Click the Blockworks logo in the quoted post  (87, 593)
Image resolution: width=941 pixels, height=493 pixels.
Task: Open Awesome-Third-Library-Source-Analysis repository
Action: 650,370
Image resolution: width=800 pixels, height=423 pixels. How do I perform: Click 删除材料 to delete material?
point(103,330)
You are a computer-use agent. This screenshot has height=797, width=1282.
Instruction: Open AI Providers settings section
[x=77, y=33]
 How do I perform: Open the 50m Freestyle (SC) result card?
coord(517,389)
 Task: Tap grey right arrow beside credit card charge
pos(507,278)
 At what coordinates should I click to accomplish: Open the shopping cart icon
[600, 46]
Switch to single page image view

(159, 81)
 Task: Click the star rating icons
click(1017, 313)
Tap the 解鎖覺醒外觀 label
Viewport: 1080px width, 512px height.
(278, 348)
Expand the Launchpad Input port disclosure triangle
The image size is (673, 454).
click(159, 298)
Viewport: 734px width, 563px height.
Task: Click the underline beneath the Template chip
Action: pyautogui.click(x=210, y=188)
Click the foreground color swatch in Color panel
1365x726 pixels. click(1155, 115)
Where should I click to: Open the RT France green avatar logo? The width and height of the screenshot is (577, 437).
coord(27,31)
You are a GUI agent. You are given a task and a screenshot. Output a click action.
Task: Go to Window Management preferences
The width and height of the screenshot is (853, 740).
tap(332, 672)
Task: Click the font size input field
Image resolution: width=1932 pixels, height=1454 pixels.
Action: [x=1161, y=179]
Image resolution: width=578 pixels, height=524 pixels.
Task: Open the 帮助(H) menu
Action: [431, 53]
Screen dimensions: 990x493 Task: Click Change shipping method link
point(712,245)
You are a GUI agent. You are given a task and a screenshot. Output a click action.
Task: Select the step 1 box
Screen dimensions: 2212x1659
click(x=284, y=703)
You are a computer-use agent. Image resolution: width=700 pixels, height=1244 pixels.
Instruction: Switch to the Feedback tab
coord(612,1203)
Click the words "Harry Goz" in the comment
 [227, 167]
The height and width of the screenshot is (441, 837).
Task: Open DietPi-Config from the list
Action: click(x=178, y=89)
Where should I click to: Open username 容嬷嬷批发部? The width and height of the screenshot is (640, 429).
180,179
____
◆ **TASK TO CARRY OUT**:
Write the material out once more so that every line matches the original.

◆ **EXPECTED OUTPUT**:
Click the Blockworks logo in the quoted post  (87, 593)
Image resolution: width=941 pixels, height=493 pixels.
Task: Open Awesome-Third-Library-Source-Analysis repository
Action: 650,370
Image resolution: width=800 pixels, height=423 pixels. How do I perform: Click 删除材料 to delete material?
point(103,330)
You are a computer-use agent. This screenshot has height=797, width=1282.
Instruction: Open AI Providers settings section
[x=77, y=33]
 How do I perform: Open the 50m Freestyle (SC) result card?
coord(517,389)
 Task: Tap grey right arrow beside credit card charge
pos(507,278)
 At what coordinates should I click to accomplish: Open the shopping cart icon
[600, 46]
Switch to single page image view

(159, 81)
 Task: Click the star rating icons
click(1017, 313)
Tap the 解鎖覺醒外觀 label
Viewport: 1080px width, 512px height.
(278, 348)
Expand the Launchpad Input port disclosure triangle
The image size is (673, 454).
click(159, 298)
Viewport: 734px width, 563px height.
Task: Click the underline beneath the Template chip
Action: pyautogui.click(x=210, y=188)
Click the foreground color swatch in Color panel
1365x726 pixels. click(1155, 115)
Where should I click to: Open the RT France green avatar logo? The width and height of the screenshot is (577, 437).
coord(27,31)
You are a GUI agent. You are given a task and a screenshot. Output a click action.
Task: Go to Window Management preferences
The width and height of the screenshot is (853, 740).
tap(332, 672)
Task: Click the font size input field
Image resolution: width=1932 pixels, height=1454 pixels.
Action: [x=1161, y=179]
Image resolution: width=578 pixels, height=524 pixels.
Task: Open the 帮助(H) menu
Action: [431, 53]
Screen dimensions: 990x493 Task: Click Change shipping method link
point(712,245)
You are a GUI agent. You are given a task and a screenshot. Output a click action.
Task: Select the step 1 box
Screen dimensions: 2212x1659
click(x=284, y=703)
You are a computer-use agent. Image resolution: width=700 pixels, height=1244 pixels.
Instruction: Switch to the Feedback tab
coord(612,1203)
Click the words "Harry Goz" in the comment
 [227, 167]
The height and width of the screenshot is (441, 837).
Task: Open DietPi-Config from the list
Action: click(x=178, y=89)
Where should I click to: Open username 容嬷嬷批发部? The width and height of the screenshot is (640, 429).
180,179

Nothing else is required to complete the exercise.